It is not unusual for people to mistakenly remember having done something—shut the window, put their keys in their bag—that they have not in fact done. People can be induced to remember falsely performing simple, everyday actions by imagining seeing themselves or by actually seeing someone else perform those actions (Goff & Roediger, 1998; Lindner, Echterhoff, Davidson, & Brand, 2010). Such work has not examined the impact of nonvisual processes, such as hearing the sounds of actions, on these false action-memories, however. The present study explored whether sound alone in the absence of direct visual cues could trigger false action-memories and how false memories induced by sound compare with those induced by vision.

In the typical paradigm to investigate false action-memories, participants perform various simple actions (e.g., break the toothpick; roll the dice) in Phase 1. In Phase 2, they are presented with some of the actions that they performed earlier (e.g., break the toothpick) and some new (nonperformed) actions (e.g., pour water in the glass). The kind of processing (e.g., imagination, observation) in this second phase has been varied between and within studies. Goff and Roediger (1998) showed that imagining performing simple actions in Phase 2 inflated the number of false claims to have performed the actions oneself on a later, surprise source-memory test, the imagination-inflation effect (see also Garry, Manning, Loftus, & Sherman, 1996). Thus, people might falsely claim that they actually poured water into the glass in Phase 1 when in fact they only imagined performing this action in Phase 2 (Lampinen, Odegard, & Bullington, 2003; Thomas, Bulevich, & Loftus, 2003).

Additional work has shown that watching other people perform actions via short video-clips in Phase 2 can have similar effects (Lindner et al., 2010; Nash, Wade, & Brewer, 2009). Thus, watching someone else pour water into a glass can lead people to claim mistakenly that they themselves performed this action, dubbed the observation-inflation effect (Lindner, Schain, Kopietz, & Echterhoff, 2012; Schain, Lindner, Beck, & Echterhoff, 2012). Exposure to photographs of actions involving objects in their completed states in Phase 2 (e.g., seeing a photo of an empty water bottle with a full glass of water beside it) also induces false claims of having performed those actions, the photo-inflation effect (Henkel, 2011). Taken together, imagining oneself, observing another person, as well as looking at photos of completed actions all lead to false memories of having performed the action.

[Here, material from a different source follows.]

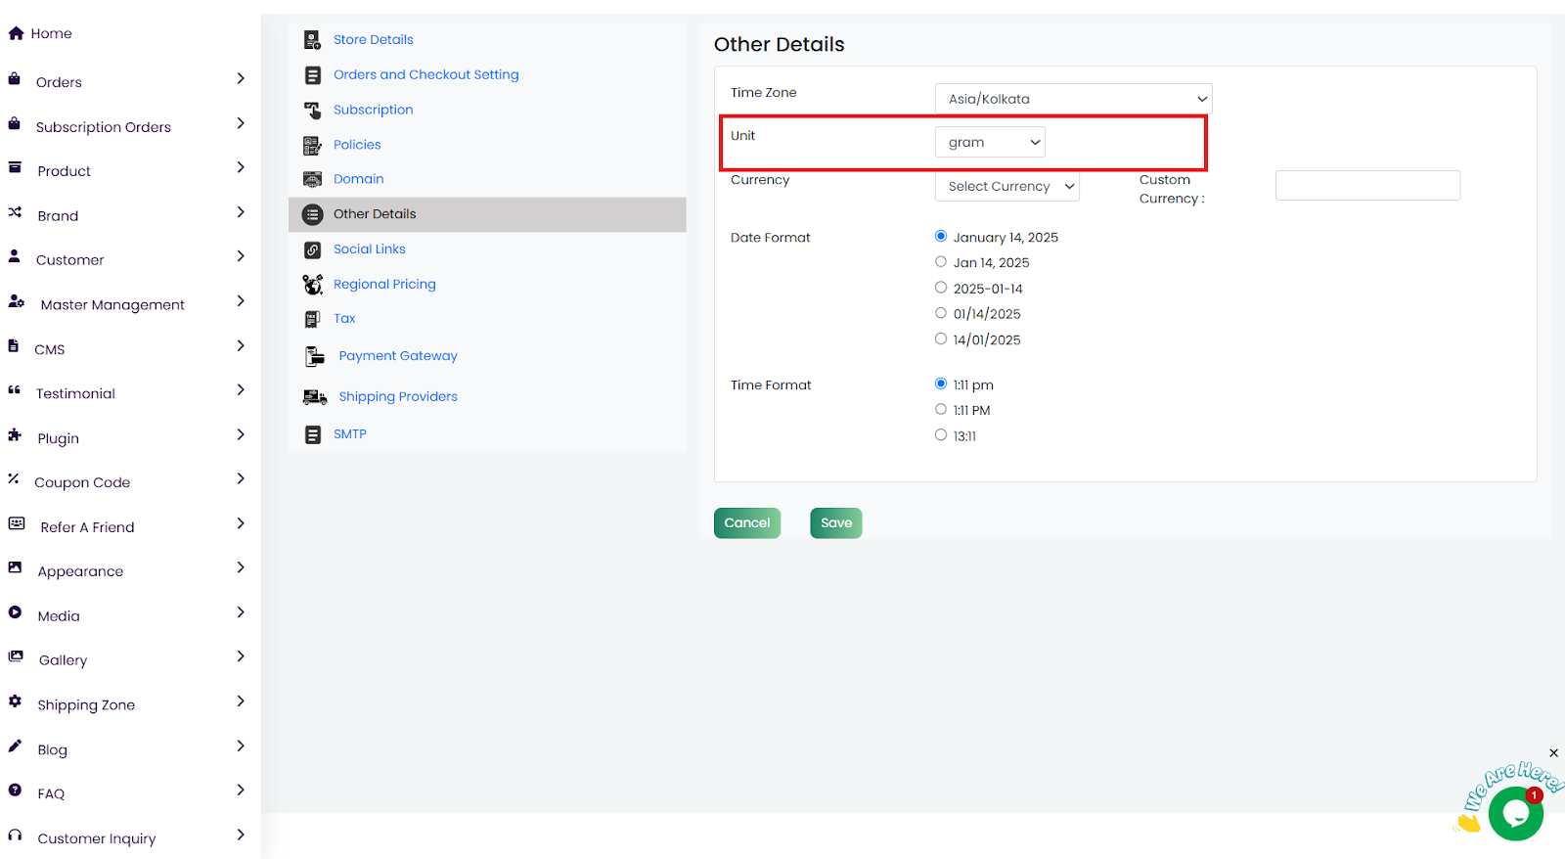1565x859 pixels.
Task: Select the 14/01/2025 date format
Action: (941, 339)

Obviously, there are important differences between these three processes. For instance, observing and watching are relatively passive, whereas imagining is more active; observation inflation involves dynamic stimuli, whereas photo inflation involves static stimuli. However, there also is one noticeable constant: Creating mental images, watching video-clips, and viewing photos all involve the visual modality and result in visual memory traces, whether self-generated or actually perceived. Indeed, it has been shown that memory representations arising from imagination often are primarily visual in nature (Johnson, Foley, Suengas, & Raye, 1988). In line with this assumption, Marsh, Pezdek, and Tam (2014) recently showed that visual perspective during imagination alters imagination inflation for recent events. Moreover, source memory for self- vs. other-performance decreased when visual similarity between self- and other-performance increased (Hornstein & Mulligan, 2004). Therefore, a better term to characterize these three inflation phenomena considering the basic feature they have in common might be visual(ization) inflation.

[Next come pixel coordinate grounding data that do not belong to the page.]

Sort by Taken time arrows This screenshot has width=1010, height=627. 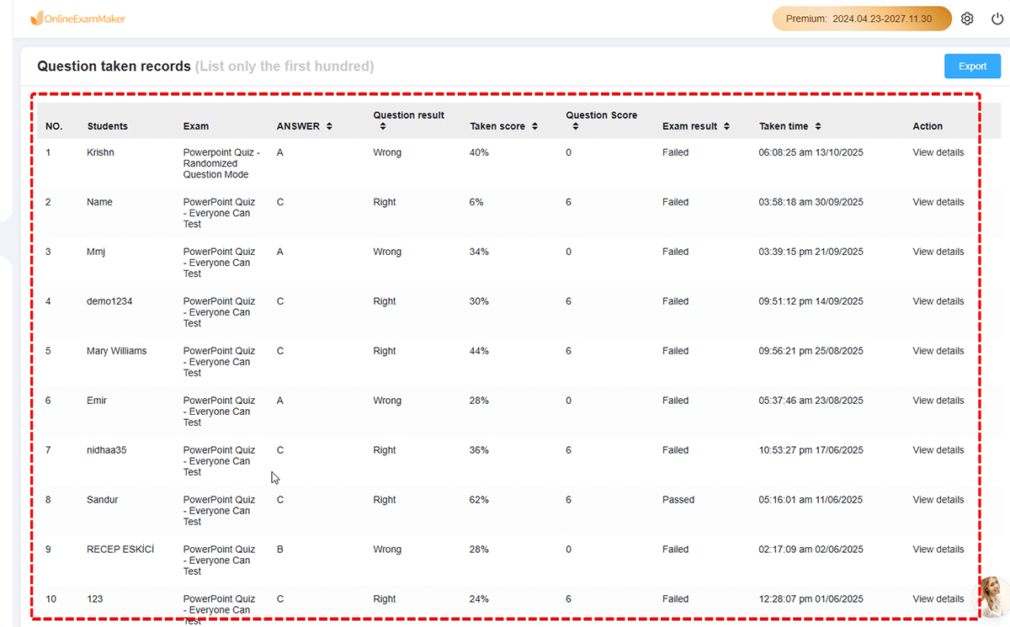pos(818,126)
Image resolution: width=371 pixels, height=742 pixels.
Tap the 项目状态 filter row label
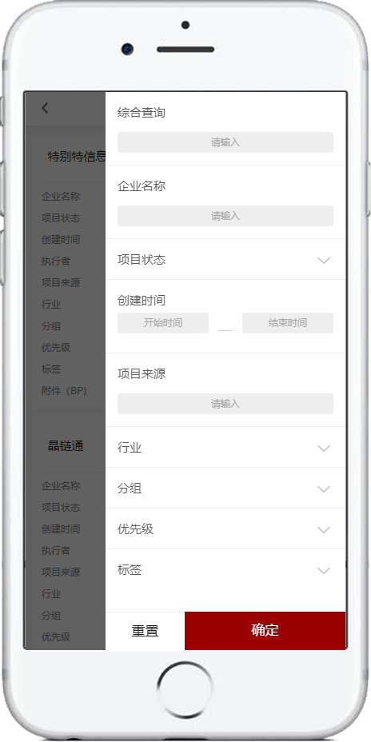click(x=142, y=260)
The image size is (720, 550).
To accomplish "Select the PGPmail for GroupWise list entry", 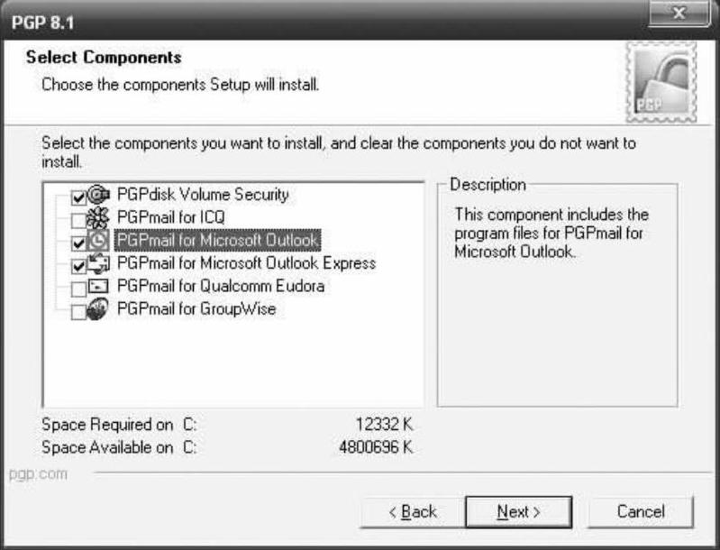I will coord(196,310).
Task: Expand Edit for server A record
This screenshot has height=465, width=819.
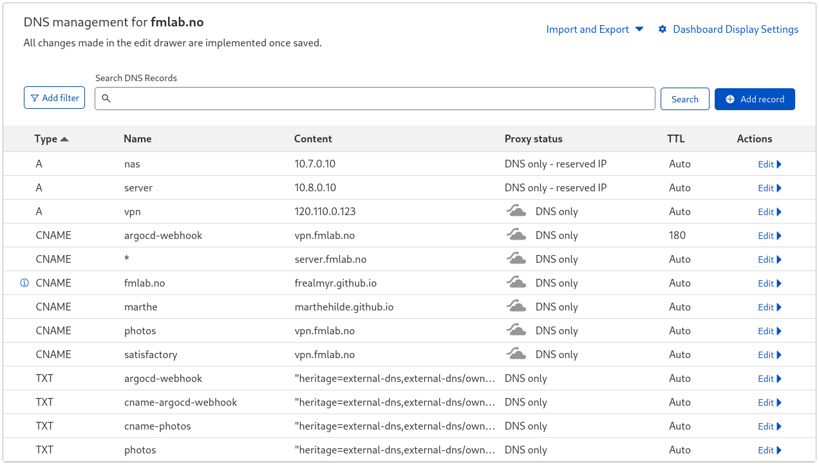Action: tap(769, 188)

This conceptualization of a visual(ization) inflation effect is further corroborated by research highlighting the role of vision in perceptual illusions of agency and in memory illusions. For instance, if a rubber arm is lying in front of a person while his or her own arm is hidden, then viewing this arm being brushed (and simultaneously being brushed on the hidden arm) evokes the illusion of feeling the touch of the brush that is applied to the rubber arm and in addition generates an illusion of ownership of this arm (Botvinick & Cohen, 1998). Moreover, showing people a doctored photo of a childhood event led many to believe that they actually experienced the event (Wade, Garry, Read, & Lindsay, 2002), and showing people photographs of an unfamiliar scene increased beliefs that they had been to this location (Brown & Marsh, 2008).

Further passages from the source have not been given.